* Start SELECTED EXCERPT *
Teaching Burp a new HTTP Transport Encoding

Today we would like to talk about Burp Suite Professional and extensions again. In this blog post we explain how we can teach Burp Suite to handle a custom Transport Encoding that is spoken between an HTTP client and a server by using Burp extensions.

Introduction

Burp has many nice features, but sometimes it lacks a feature we would like to have or our target application is customized so that it is necessary to teach Burp new things. More specifically:

  • Burp has no support for the standard HTTP brotli Transport-Encoding, but all modern browsers do. This problem is handled by Burp by removing brotli from the Accept-Encoding request header (see Proxy - Options - Miscellaneous - Remove unsupported encodings from Accept-Encoding headers in incoming requests), which works for modern browsers. However, we encountered situations during tests where a non-browser HTTP client software required brotli and refused to talk to the server when brotli encoding is missing.

  • Java fat clients sometimes zlib-encode the entire HTTP body when talking to a server and vice-versa. They also often refuse to speak non-zlib and do not signal it at all in an HTTP header, therefore it is necessary to implement zlib-decoding and encoding to be able to use Burp properly.

  • If a website uses JavaScript to encrypt all HTTP bodies when talking to a server and vice-versa, we also would like to implement a decryption and encryption routing to use the Burp tools. We also encountered the same situation with other HTTP clients that used additional transport encryption, such as mobile banking apps.

The biggest issue for us was to figure out how we approach these situations consistently and we show our approach in this blog post.

In this blog post we often refer to "encoding" or "encrypting", which obviously is not the same, but both operations have to be done at the same place inside Burp. Encryption or encoding is merely an implementation detail in this blog post. Also "cleartext" is used to indicate decoded or decrypted content.

Why are you doing all of this?

If Burp is not seeing decoded messages for one of the reasons above, it won't work properly. Tools such as Burp Scanner, Repeater, Intruder and other extensions will often fail to interpret the encoded HTTP content and will for sure fail with encrypted content. It won't matter if you use the scanner or not, in many cases it won't do anything useful if you don't implement this custom decoder/encoder. On the contrary, very often a tester's task is to make their tools work. This might be rewarded in the end by simply pressing the active scan button in Burp and then finding security issues. To us, this is a huge difference between a good and a bad security analysis.
* End SELECTED EXCERPT *
▶ EXERCISE INSTRUCTIONS
1. Output the passage of the Burp encoding post from "Why are you" to "bad security analysis." verbatim.
2. Go on with the blog post about teaching Burp a new transport encoding, starting right after its last sentence.
The listing that comes after this blog post can be skipped.
* Start DATA SHOWN *
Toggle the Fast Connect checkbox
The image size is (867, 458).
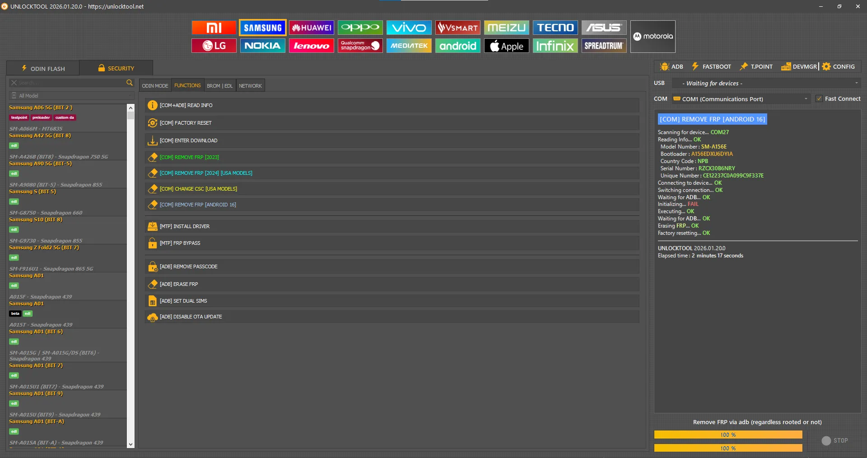click(819, 98)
* End DATA SHOWN *
▶ PER-TASK ANSWERS
1.
Why are you doing all of this?

If Burp is not seeing decoded messages for one of the reasons above, it won't work properly. Tools such as Burp Scanner, Repeater, Intruder and other extensions will often fail to interpret the encoded HTTP content and will for sure fail with encrypted content. It won't matter if you use the scanner or not, in many cases it won't do anything useful if you don't implement this custom decoder/encoder. On the contrary, very often a tester's task is to make their tools work. This might be rewarded in the end by simply pressing the active scan button in Burp and then finding security issues. To us, this is a huge difference between a good and a bad security analysis.

2.
Usually we would suggest to solve this problem with features or extensions that are already present, for example the Hackvertor extension would be a good candidate. However, Hackvertor won't modify responses, so this isn't an option here.

Burp's API for extensions

Burp provides several APIs an extension can use. The API code didn't get much love in the last few years, but this is hopefully changing when Burp releases the New API and multi-language extensibility. Let's hope for the best, but for now we're stuck with the API we have. There are two main API hooks that matter in the situation of a missing Transport Encoding. We'll use the name of the function name in the rest of this blog post, but the interfaces that provide the functionality are called:

  • IProxyListener, which means you have to implement the function processProxyMessage.

  • IHttpListener, which means you have to implement the function processHttpMessage.

While both interfaces sound similar, the proxy listener will only see requests and responses going through the proxy (e.g. from the browser), whereas the HTTP listener will see the requests and responses of all tools (Proxy, Crawler, Scanner, Repeater, Intruder, other extensions, etc.). However, there's one little detail that is important to mention: If you want to change messages going throught the proxy, you have to do that in the processProxyMessage function and you can't do that in the processHttpMessage. It's just a Burp API limitation that you can't modify messages from TOOL_PROXY in the processHttpMessage. That means we have to get around this limitation by choosing the correct API.

While we think it is better to use Kotlin to write large Burp extensions nowadays, rapid prototyping is still quicker with Python. Therefore we use Python (or rather, Jython 2.7 in Burp) in this blog post.

Here's a little Python sample extension that handles the API confusion of processProxyMessage and processHttpMessage, so we don't need to care about it anymore and can just modify messages in the newly created processMessage function:

from burp import IBurpExtender
from burp import IHttpListener
from burp import IProxyListener
from burp import IBurpExtenderCallbacks

NAME = "Pentagrid Extension Template"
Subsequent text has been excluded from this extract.